▶ SOURCE TEXT:
Hi,
On 11 August 2016 at 15:10, Mardetanha <mardetanha.wiki(a)gmail.com> wrote:
best person would be Bodhisattwa Mandal
Mardetanha
Aaaaa, I doubt that. I have not contributed in Hindi Wikisource (which is
still in multilingual Wikisource) ever.
On Thu, Aug 11, 2016 at 2:10 AM, John Mark Vandenberg <jayvdb(a)gmail.com>
wrote:
---------- Forwarded message ----------
From: Lane Rasberry <lane(a)bluerasberry.com>
Date: Thu, Aug 11, 2016 at 4:38 AM
Subject: [Wikimediaindia-l] seeking help with Hindi projects in
Wikisource...
To: Wikimedia India Community list <wikimediaindia-l(a)lists.wikimedia.org>
Hello,
Can anyone here refer me to someone who is active in making
Hindi-language contributions to Wikisource? I wish to meet someone
with experience in that language and project. Otherwise, can anyone
suggest to me which Indic languages in Wikisource seem to be most
active?
I dont know anyone personally, who contributes in Hindi Wikisource, but
User:Sfic may be the person you are looking for. Recent contribution
history shows his username, so he is active now. But as I said, I dont know
him personally.

▶ MATERIAL PROVIDED:
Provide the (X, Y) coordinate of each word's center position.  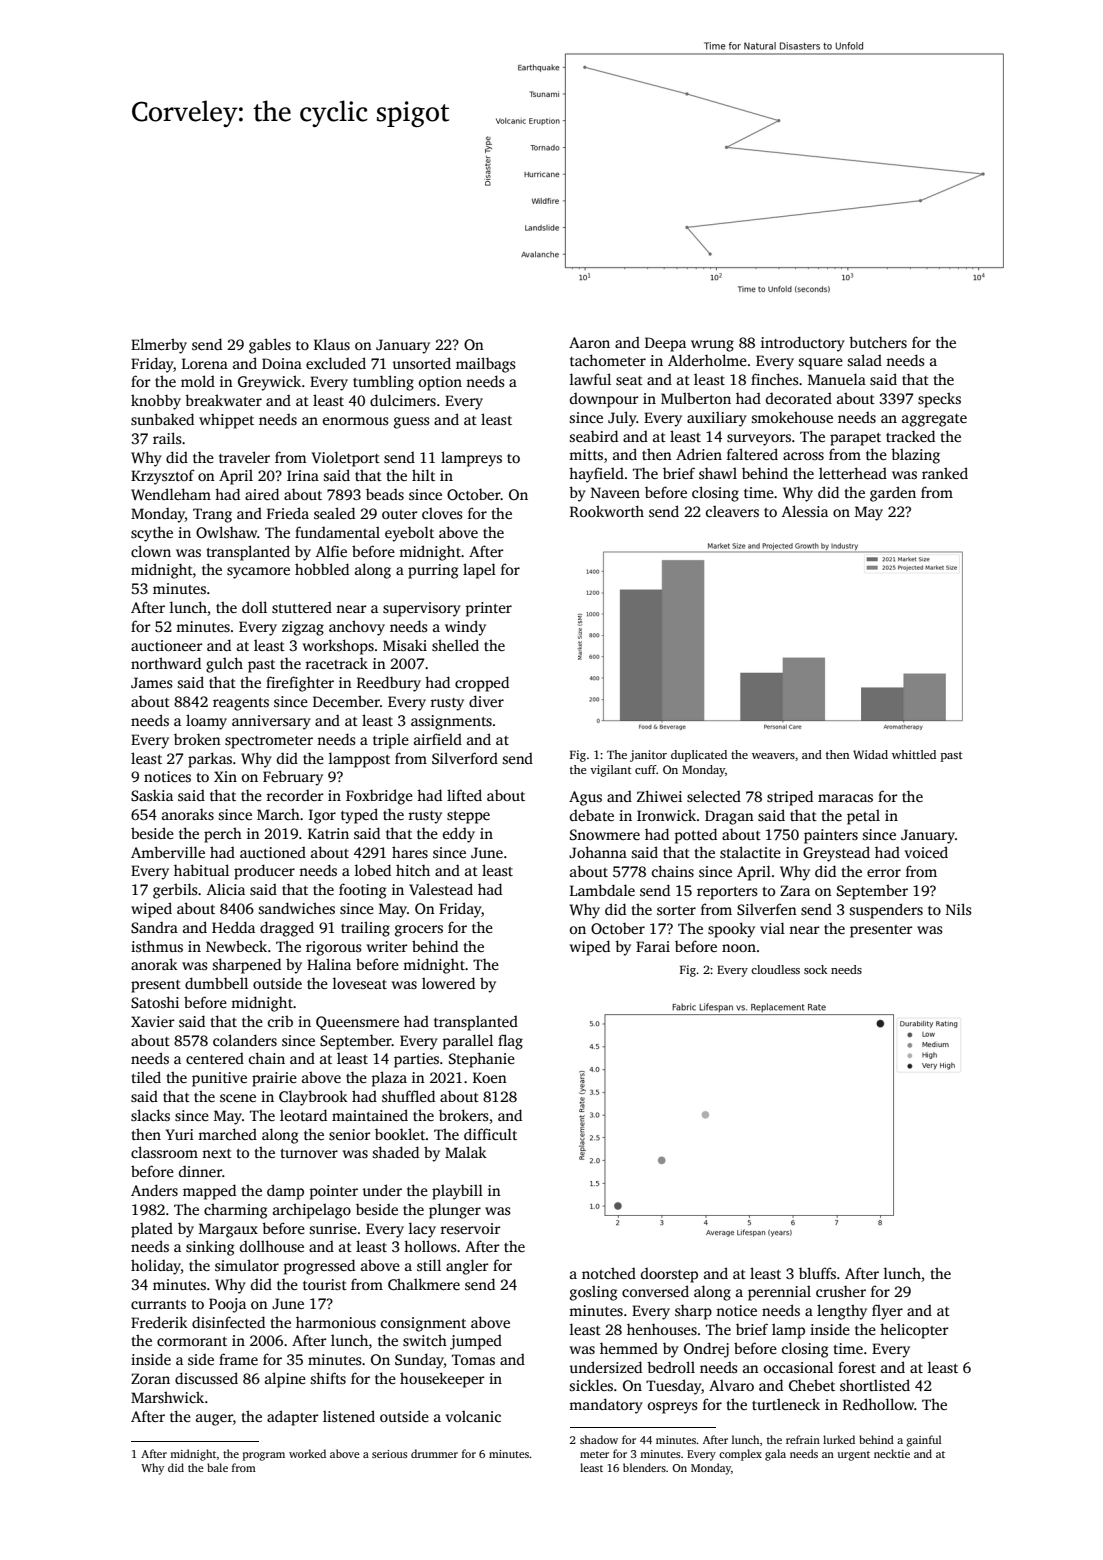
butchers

▶ INSTRUCTIONS:
1. In the email thread, translate this sentence into Spanish: "I wish to meet someone with experience in that language and project."
2. Reproduce the passage of the email thread from "On Thu, Aug" to "Wikisource...".

▶ EXERCISE RESULTS:
1. Deseo conocer a alguien con experiencia en ese idioma y en ese proyecto.

2.
On Thu, Aug 11, 2016 at 2:10 AM, John Mark Vandenberg <jayvdb(a)gmail.com>
wrote:
---------- Forwarded message ----------
From: Lane Rasberry <lane(a)bluerasberry.com>
Date: Thu, Aug 11, 2016 at 4:38 AM
Subject: [Wikimediaindia-l] seeking help with Hindi projects in
Wikisource...